----- Quoted passage -----
The acceptance of germ theory required a fundamental shift in how the medical community thought about disease causation. Instead of looking for correlations between environmental conditions and disease, they began to look for specific infectious agents that could be isolated, studied, and controlled. This shift from correlation-based to mechanism-based thinking was crucial to the development of modern medicine.
Robert Koch’s work on the cholera bacterium in the 1880s provided the definitive proof that Snow had been right. Koch was able to isolate the cholera bacterium from contaminated water and demonstrate that it caused the disease. This provided a specific causal mechanism that explained both Snow’s observations and the limitations of the miasma theory.
The vindication of Snow’s theory came too late for Snow himself, who had died in 1858 without seeing his work accepted. It also came too late for the thousands of people who died from cholera and other waterborne diseases because the medical establishment had confused correlation with causation.
The Enormous Cost
The cost of this fallacy was enormous. Tens of thousands of people died from cholera and other waterborne diseases because the medical establishment mistook correlation for causation. Resources were wasted on ineffective treatments focused on air quality while the real cause—contaminated water—was ignored.
The 1854 cholera outbreak alone killed over 10,000 people in London, and subsequent outbreaks continued to devastate the city throughout the 1850s and 1860s. The 1866 outbreak killed another 5,596 people, largely because the medical establishment was still focused on the wrong causal mechanism.
The economic costs were equally staggering. London spent enormous sums on ineffective miasma-based public health measures while neglecting water system improvements that could have prevented disease. The Great Stink of 1858, when the Thames River became so polluted that it shut down Parliament, led to massive spending on sewage treatment—but the focus was on eliminating bad smells rather than preventing water contamination.
The international impact was also significant. The miasma theory was exported to other countries, where it led to similar misallocation of resources and continued disease outbreaks. Cities around the world implemented air quality measures while neglecting water safety, perpetuating the same correlation/causation fallacy that had proved so deadly in London.
----- Supplied material -----
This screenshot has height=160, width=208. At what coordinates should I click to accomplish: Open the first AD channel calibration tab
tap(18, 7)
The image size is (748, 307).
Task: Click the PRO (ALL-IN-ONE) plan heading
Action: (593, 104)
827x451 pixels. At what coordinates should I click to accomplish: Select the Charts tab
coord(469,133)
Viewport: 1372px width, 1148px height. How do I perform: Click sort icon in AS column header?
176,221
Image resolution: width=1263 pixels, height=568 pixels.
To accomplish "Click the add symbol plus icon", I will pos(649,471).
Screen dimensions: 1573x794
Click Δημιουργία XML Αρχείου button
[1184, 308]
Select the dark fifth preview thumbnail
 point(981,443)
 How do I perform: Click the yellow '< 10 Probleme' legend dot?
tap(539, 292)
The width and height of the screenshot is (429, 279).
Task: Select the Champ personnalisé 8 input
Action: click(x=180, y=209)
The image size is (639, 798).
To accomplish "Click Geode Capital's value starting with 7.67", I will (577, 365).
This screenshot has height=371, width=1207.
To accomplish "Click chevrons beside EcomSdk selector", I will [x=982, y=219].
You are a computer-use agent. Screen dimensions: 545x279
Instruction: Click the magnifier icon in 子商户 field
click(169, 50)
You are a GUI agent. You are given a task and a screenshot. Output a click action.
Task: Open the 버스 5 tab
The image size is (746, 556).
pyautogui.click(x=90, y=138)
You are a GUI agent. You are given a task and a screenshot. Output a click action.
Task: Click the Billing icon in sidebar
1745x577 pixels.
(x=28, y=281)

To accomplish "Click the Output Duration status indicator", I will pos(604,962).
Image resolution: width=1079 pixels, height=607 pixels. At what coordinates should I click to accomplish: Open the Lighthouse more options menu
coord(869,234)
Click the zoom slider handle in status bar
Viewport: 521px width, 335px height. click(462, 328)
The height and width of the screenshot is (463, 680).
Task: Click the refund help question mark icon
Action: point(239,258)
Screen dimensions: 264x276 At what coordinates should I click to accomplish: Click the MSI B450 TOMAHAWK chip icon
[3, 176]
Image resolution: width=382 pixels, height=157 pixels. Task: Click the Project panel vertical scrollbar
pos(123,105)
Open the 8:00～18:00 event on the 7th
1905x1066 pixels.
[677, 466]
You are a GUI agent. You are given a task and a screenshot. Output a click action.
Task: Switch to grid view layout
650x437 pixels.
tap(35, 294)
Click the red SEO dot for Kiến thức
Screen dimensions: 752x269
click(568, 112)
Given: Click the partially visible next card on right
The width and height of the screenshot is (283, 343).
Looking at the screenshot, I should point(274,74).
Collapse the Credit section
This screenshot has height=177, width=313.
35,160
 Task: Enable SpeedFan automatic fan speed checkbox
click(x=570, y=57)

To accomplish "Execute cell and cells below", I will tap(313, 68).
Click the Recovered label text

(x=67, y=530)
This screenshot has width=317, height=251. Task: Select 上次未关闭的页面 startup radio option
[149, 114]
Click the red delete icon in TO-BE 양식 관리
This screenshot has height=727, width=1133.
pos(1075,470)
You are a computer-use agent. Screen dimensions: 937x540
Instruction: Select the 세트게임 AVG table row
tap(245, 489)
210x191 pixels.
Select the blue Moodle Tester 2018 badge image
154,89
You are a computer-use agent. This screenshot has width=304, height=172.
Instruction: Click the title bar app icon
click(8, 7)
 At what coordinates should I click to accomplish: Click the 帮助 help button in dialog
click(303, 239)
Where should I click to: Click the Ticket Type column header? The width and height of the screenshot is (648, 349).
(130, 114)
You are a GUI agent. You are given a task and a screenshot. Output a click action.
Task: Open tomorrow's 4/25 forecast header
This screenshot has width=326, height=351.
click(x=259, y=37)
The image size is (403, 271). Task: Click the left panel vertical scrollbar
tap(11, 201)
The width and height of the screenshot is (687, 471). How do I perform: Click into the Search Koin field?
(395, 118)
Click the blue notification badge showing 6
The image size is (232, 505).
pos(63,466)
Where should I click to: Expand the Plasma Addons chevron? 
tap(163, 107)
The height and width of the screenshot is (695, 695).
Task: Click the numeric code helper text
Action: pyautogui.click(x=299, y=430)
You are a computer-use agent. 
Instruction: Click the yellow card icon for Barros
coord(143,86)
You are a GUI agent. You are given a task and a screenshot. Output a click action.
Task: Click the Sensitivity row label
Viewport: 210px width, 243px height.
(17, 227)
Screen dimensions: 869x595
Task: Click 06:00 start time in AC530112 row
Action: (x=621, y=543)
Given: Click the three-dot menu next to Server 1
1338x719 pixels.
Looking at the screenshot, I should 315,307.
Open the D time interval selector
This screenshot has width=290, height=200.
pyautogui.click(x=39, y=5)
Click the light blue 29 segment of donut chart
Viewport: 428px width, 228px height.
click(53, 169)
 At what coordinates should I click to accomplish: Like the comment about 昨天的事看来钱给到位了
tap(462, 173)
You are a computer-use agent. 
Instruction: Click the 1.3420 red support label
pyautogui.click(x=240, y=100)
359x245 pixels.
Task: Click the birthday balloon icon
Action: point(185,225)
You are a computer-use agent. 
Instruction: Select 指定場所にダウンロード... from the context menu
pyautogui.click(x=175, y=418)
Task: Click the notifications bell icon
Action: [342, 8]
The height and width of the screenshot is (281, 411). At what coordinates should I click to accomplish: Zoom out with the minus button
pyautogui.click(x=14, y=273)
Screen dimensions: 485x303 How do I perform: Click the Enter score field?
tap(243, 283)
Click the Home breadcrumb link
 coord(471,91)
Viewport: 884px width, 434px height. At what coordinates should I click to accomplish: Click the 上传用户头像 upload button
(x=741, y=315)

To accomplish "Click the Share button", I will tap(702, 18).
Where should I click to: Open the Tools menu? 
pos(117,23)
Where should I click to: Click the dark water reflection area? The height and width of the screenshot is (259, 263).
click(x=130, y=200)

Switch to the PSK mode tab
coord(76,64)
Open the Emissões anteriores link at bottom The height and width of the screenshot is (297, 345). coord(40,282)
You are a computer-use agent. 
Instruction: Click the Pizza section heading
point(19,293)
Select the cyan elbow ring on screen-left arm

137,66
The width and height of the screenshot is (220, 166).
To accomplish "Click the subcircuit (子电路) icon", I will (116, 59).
-----
[Task details]
Could you transcribe the cholera passage word for word, starting at the words "The acceptance of" and stopping after "of modern medicine."?

[Exercise answer]
The acceptance of germ theory required a fundamental shift in how the medical community thought about disease causation. Instead of looking for correlations between environmental conditions and disease, they began to look for specific infectious agents that could be isolated, studied, and controlled. This shift from correlation-based to mechanism-based thinking was crucial to the development of modern medicine.